Le sourire de l'enfant de Cuzco...
Les enfants trouvent tout dans rien,
les hommes ne trouvent rien dans tout.
Giacomo Lepopardi
Il était une fois… Quelques jours après la fête de l’Inti Raymi, fête du Soleil, la place des Armes à Cuzco, était déserte. Je la traversai et je me dirigeai vers les arcades, à gauche de la Cathédrale. J’entrai dans le café Allyu, je commandai un chocolat et un sablé «lunettes» à la confiture. Un goûter de convalescente après el soroche ou mal des montagnes et ma réaction au vaccin de la fièvre jaune qui m’avaient affaiblie.
Ce café Allyu est au centre de Cuzco, Qosqo en quechua, ce qui veut dire «nombril du monde». Du centre de la Terre, du plus profond de moi, je donnais des nouvelles à ma famille d’âme, de cœur et de sang, à mon «Allyu». Dans ce lieu insolite, je savourais mon chocolat viennois comme la valse, de Johann Strauss, diffusée en sourdine. J’étais venue là pour écrire mes cartes postales avant de partir pour le Brésil. J’ouvris mon carnet et je commençai à recopier les adresses sur les enveloppes. Je levai la tête.

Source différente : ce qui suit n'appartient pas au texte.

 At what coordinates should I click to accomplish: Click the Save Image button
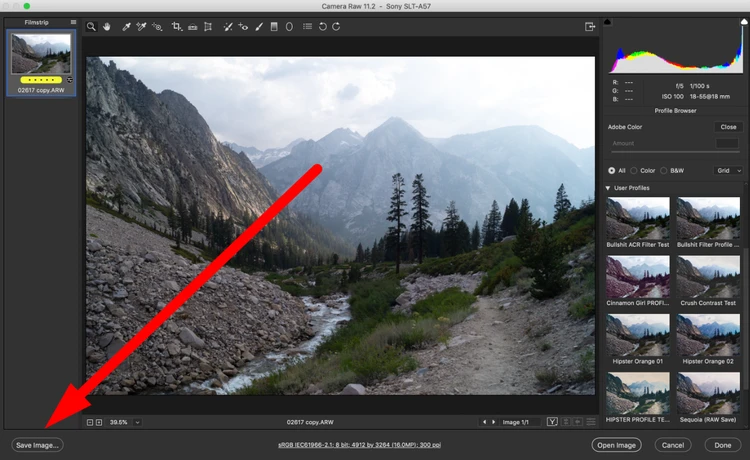coord(37,445)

De l’autre côté de la vitre, un enfant, de 7 à 8 ans, m’observait, attentif au moindre de mes gestes. Un enfant des rues, un enfant en haillons. Mon cœur étreint par l’émotion résonnait dans ma poitrine. Mes jambes se levèrent d’un bond. Au comptoir, j’achetai le même sablé pour l’offrir à l’enfant. Il le prit dans ses mains comme un trésor et s’éloigna aussitôt. Il était si farouche que je n’avais pas osé lui demander son prénom. Je repris ma place et mon écriture en ne pensant qu’à lui. Je collais des jolis timbres sur les enveloppes.
Il était de nouveau près de moi, de l’autre côté de la vitre. Cette fois, il me regarda droit dans les yeux et son visage s’éclaira d’un immense sourire généreux. Je rangeai précipitamment mes affaires pour le rejoindre. Un serveur me devança pour le chasser.

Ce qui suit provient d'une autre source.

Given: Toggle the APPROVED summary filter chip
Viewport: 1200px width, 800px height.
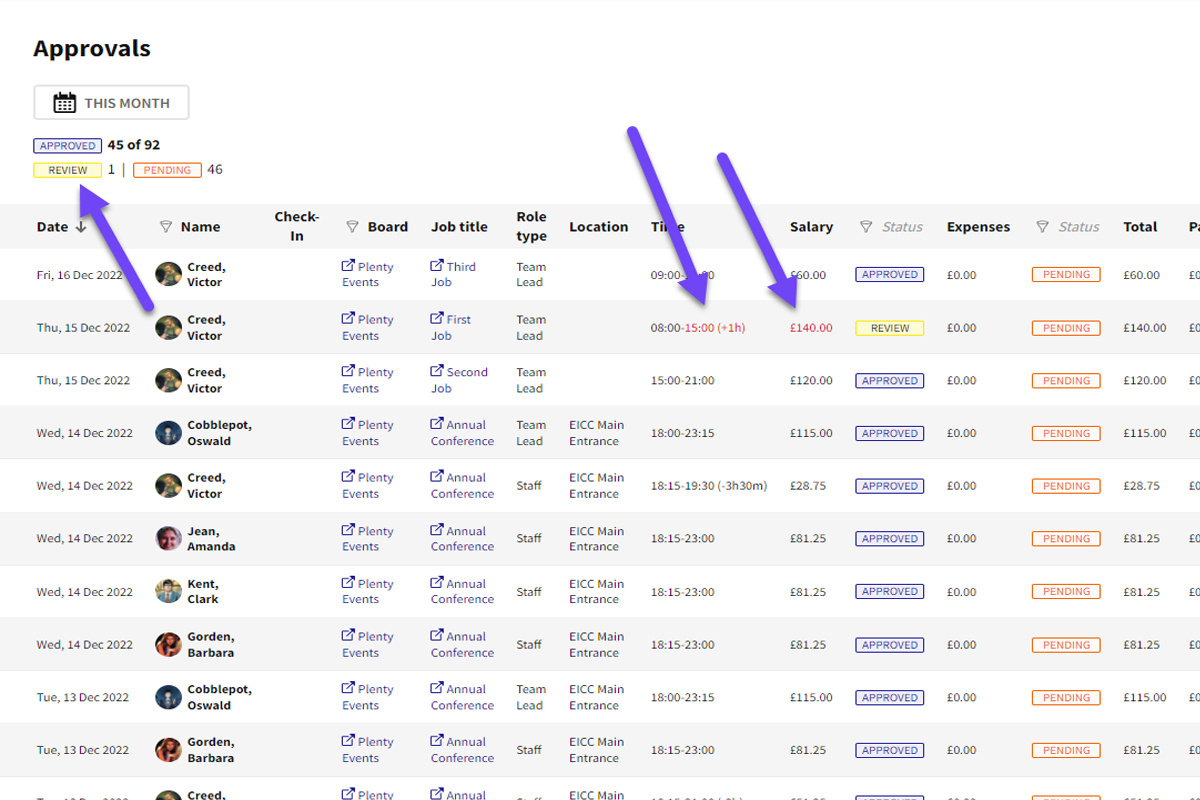Looking at the screenshot, I should click(x=67, y=145).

Sur le pas de la porte, mon regard balaya à la ronde, plusieurs fois les alentours. L’enfant avait disparu. Je marchais lentement, je me retournais de nombreuses fois, je traversais la place dans tous les sens et je restais à l'attendre assise sur un banc de la place.
Je suis revenue le lendemain et le jour d’après…
Je ne l’ai plus jamais revu. Longtemps, je m’en suis voulu d’avoir si peu offert et tant reçu...
Mon amie péruvienne, Jovita, a versé un baume sur mon cœur en me disant que l’enfant avait reçu plus qu’un gâteau, l’amour et le respect dans l’échange, qu’il avait su les reconnaître. Cet instant de communion est resté si profondément gravé en moi qu’il m’accompagnera jusqu’à mon dernier souffle. Je sais que cet enfant sortira de la misère et de la rue, aidé par d’autres mais surtout par lui-même, car dans son sourire et dans ses yeux j’y ai lu l’ESPOIR.